1. Assume we have the following resources: • 4 graphic displays • 3 printers • 1 disks Consider we have already allocated these resources among four processes as demonstrated by the following matrix named Allocation. Process Name Graphics Printers Disk Drives Process A 0 1 0 Process B 0 0 1 Process C 0 1 0 Process D 1 0 0 The following is the matrix to show the number of each resources requested; we call this matrix Request. Process Name Graphics Printers Disk Drives Process A 2 0 0 Process B 2 2 0 Process C 1 0 1 Process D 0 2 1 a. Apply Deadlock Detection Algorithm and check whether any deadlock exists. b. Suppose now the Process B requests one additional instance of Graphics, and Process C requests two additional instances of Graphics and one additional instance of Disk Drives, whether this can be granted?

Answer 1

a.

The allocation matrix :

Process	Graphic Display	Printer	Disk
A	0	1	0
B	0	0	1
C	0	1	0
D	1	0	0

Total number of resources in the system :

4 Graphic Displays, 3 Printers and 1 disks.

The available vector is obtained by subtracting the sum of all instances of a device from the total number of instances present for that device.

So, the available vector is :

Graphic Display	Printer	Disk
3	1	0

The need matrix is :

Process	Graphic Display	Printer	Disk
A	2	0	0
B	2	2	0
C	1	0	1
D	0	2	1

The deadlock detection algorithm refers to the safety algorithm as follows :

Step 1 :

Initialize a variable Work = Available = 3 1 0  

Initialize a boolean array variable flag[i] = false for all processes i = A, B. C and D.

Step 2 :

Find a process such that the need value of the process is less than the work vector and flag value is false.

The process selected is process A.

Update the value of Work as Work = Old value of Work + Allocation value of process A

= 3 1 0 + 0 1 0 = 3 2 0

Assign flag value for process A as true.

Step 3 :

Find a process such that the need value of the process is less than the work vector and flag value is false.

The process selected is process B.

Update the value of Work as Work = Old value of Work + Allocation value of process B

= 3 2 0 + 0 0 1

= 3 2 1

Assign flag value for process B as true.

Step 4 :

Find a process such that the need value of the process is less than the work vector and flag value is false.

The process selected is process C.

Update the value of Work as Work = Old value of Work + Allocation value of process C

= 3 2 1 + 0 1 0

= 3 3 1

Assign flag value for process C as true.

Step 5 :

Find a process such that the need value of the process is less than the work vector and flag value is false.
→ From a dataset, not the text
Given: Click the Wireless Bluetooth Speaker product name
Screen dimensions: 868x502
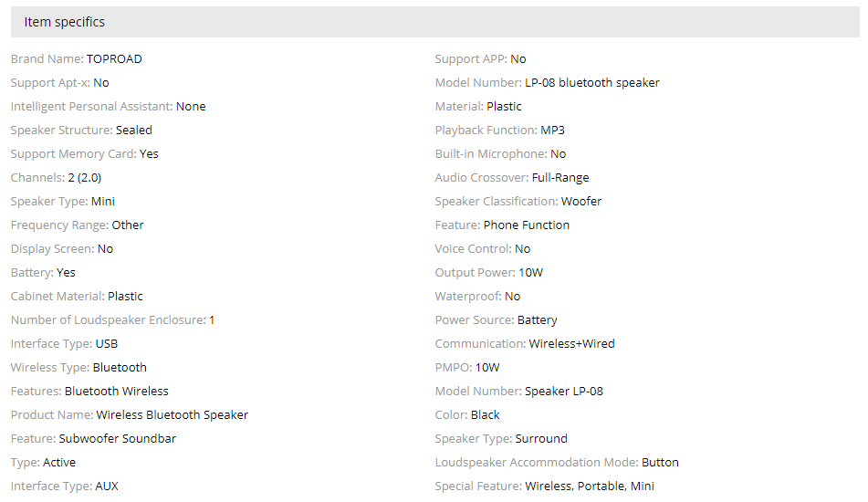Looking at the screenshot, I should [x=173, y=415].
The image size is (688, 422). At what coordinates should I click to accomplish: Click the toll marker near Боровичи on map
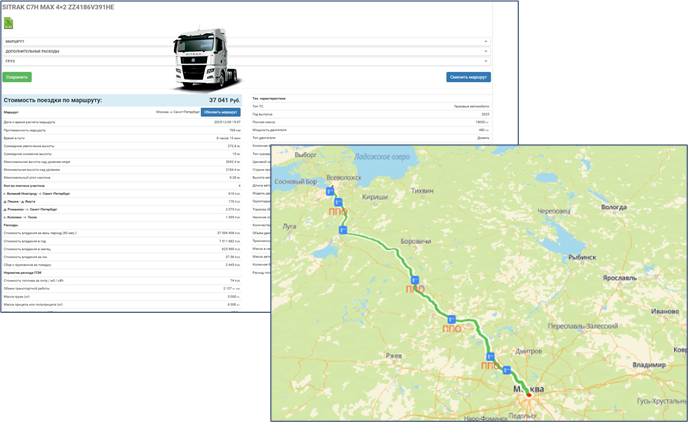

The process selected is process D.

Update the value of Work as Work = Old value of Work + Allocation value of process D

= 3 3 1 + 1 0 0

= 4 3 1

Assign flag value for process D as true.

Since the values of all processes are true, the resultant safe sequence is A, B, C and D and hence, there is no deadlock.

b.

Process B has requested for 1 instance of Graphic Display. Process C has requested 2 instances of Graphic Displays and one instance of Disk.

Applying Banker's algorithm :

For process B,

• Request vector which is 1 0 0 is less than or equal to Need vector which is 2 2 0.
• Request vector as of now for process B will be 1 0 0 and it is less than or equal to value of available which is 3 1 0. So, proceed to the next step.
• Available vector = Available vector old value - Request vector of process B that is 3 1 0 - 1 0 0 = 2 1 0.
• Allocation value of process B = Old allocation value + Request vector of process B that is 0 0 1 + 1 0 0 = 1 0 1.
• Need value of process B = Old value of Need - Request vector of process B that is 2 2 0 - 1 0 0 = 1 2 0.

For process C,

• Request vector which is 2 0 1 is more than the Need vector which is 1 0 1. So, this results in an error and the algorithm cannot proceed.

Hence, collectively if process B and process C requests for the given resources, then the request cannot be granted.